Çıktığımda, Yoongi elimi tutmuştu ve beni evin içine doğru yürütmeye başladı. Bana bu kadar nazik olması hoşuma gidiyordu. Aslında Yoongi, gerçekten içinde bir yerlerde çok nazik ve sevecen bir adamdı ama o yılanı gördükten sonra fikirlerim birbirine karışıyordu.
Yoongi'nin kişiliği değişik ve tuhaftı. Çok inatçı ve çok öfkeli biridir. Yani asla onu kızdırmayın, bu bir yanardağı kışkırtmak gibi birşeydir. Çok kıskançtır ve asla kısa giyinmeme dayanamaz. Her zaman ona karşı küçük bir korkum vardı ama yılanla olan ilişkisini, gördükten sonra daha bir korkmaya başlamıştım.

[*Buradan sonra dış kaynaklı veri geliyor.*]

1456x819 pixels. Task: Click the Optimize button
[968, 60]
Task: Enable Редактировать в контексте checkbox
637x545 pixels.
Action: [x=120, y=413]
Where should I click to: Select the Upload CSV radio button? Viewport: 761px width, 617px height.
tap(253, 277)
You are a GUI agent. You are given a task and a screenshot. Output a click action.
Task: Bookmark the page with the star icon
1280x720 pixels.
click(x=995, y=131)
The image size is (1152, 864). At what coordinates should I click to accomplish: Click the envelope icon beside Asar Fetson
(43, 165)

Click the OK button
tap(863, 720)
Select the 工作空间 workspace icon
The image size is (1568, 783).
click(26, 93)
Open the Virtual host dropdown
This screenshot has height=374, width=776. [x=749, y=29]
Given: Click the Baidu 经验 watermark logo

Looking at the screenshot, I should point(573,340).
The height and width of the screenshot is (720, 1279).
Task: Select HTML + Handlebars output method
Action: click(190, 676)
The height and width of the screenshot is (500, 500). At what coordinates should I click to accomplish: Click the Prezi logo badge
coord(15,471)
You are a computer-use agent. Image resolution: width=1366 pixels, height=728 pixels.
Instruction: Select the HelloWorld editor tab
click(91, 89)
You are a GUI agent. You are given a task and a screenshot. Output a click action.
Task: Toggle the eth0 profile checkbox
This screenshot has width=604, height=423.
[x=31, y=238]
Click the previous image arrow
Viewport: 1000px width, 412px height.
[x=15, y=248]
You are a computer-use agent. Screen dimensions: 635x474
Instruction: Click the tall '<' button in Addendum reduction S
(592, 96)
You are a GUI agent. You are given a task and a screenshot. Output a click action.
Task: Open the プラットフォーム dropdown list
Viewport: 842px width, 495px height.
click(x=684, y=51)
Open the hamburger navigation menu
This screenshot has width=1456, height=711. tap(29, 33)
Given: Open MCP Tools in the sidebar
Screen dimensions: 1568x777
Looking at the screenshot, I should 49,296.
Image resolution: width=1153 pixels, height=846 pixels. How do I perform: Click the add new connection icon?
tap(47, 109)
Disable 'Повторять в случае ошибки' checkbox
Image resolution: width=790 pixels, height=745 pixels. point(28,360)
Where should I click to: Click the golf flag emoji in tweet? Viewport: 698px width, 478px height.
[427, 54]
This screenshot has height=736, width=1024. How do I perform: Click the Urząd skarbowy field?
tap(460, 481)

Evin içine girdiğimizde, biraz çekinerek "Şey... o?" diye sordum. Beni kendine iyice yaklaştırıp, "Merak etme sana zarar vermez." dedi. Dehşet içinde "Burda yani?" diye sordum. Başını onaylarcasına salladığında, korkum artmıştı. Sonra bana 'çok korkaksın' diyorlar.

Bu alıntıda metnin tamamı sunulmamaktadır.